三年前に買ってもらったアップライトピアノ。家に届いたとき、「これはあなたのピアノよ」と母が言った。実際ピアノを弾くのは私だけだし、あれは名実ともに私のものに違いない。
「私のピアノとこうかんしてください!」
そう口にしたとき、また後ろからトントンと肩を叩かれた。
「やっと見つけた。何やってたの? こんなところで」
母だった。気づくとそこはペットショップではなく、その隣の空きテナントの前だった。人魚も店員も消えていた。
母によれば、私は何もないところで喋っていたらしい。
その翌日、自宅のピアノを弾こうとした私は、どの鍵盤を押しても音が鳴らないことに気づいた。
さっそく母が調律師を呼んだ。調律師は怪訝な顔で鍵盤を叩き、上前板を外して中を見た。
「……目茶苦茶ですよ。一体どうやったんですか?」
調律師の言う通り、ハンマーは折れ、弦は切れて、酷い有り様だった。大人たちがどよめく中で、私だけが知っていた。
(ああ、ペットショップのひとがピアノの魂みたいなものを持って行ったんだ)
だからピアノは死んでしまったのだ。
すぐにでも人魚を受け取りに行きたかった。でも、程なくしてそれどころではなくなった。父と母が離婚することになったのだ。母は長年にわたって不倫をしており、私は父ではなくて、不倫相手の子供だった。

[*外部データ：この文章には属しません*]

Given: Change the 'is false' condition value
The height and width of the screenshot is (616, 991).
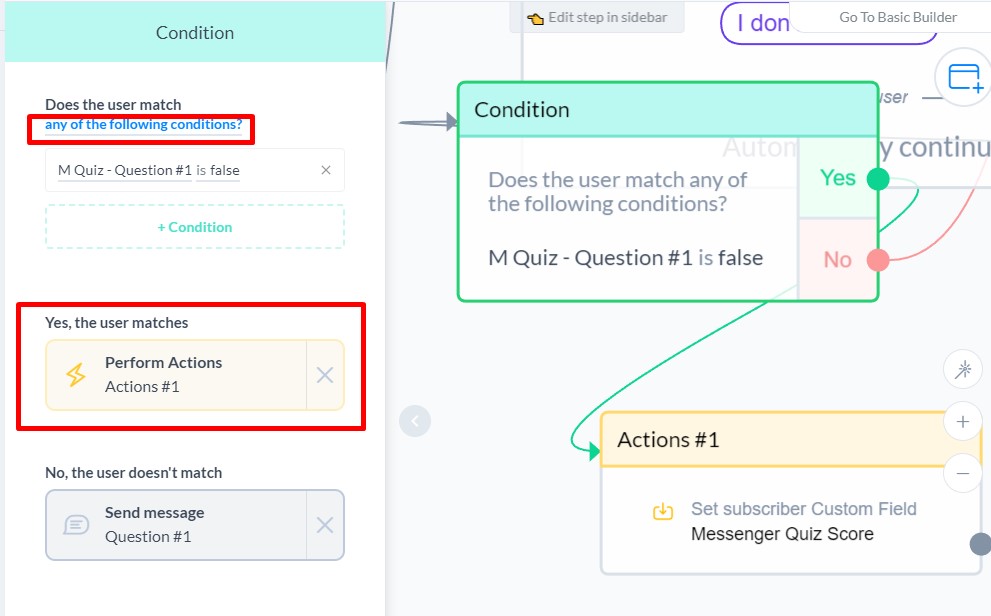Looking at the screenshot, I should [x=218, y=170].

とても父方の実家の近くのショッピングモールに連れてってくれなんて言える状況ではない。私は母とふたり、遠い街の小さなアパートに引っ越すことになった。
時が流れた。大人になった私は、未だにあのショッピングモールを訪れていない。その気になれば一人で、車を運転して行くことだってできるのに。
私は支払いを済ませたのだ。だから人魚はもう私のもので、受け取りに行かねばならないと思うのだけど、何となく怖ろしくてずっと行けずにいる。子供だった当時は何とも思わなかったけれど、怖いのだ。あの人魚がいよいよ我が物になったとき、私は本来人間が開けるべきではない扉を開けてしまうような、そんな気がしてならない。
あの人魚はまだ私を待っているのだろうか。今も時々頭の中で、あの遠雷のような声が聞こえることがある。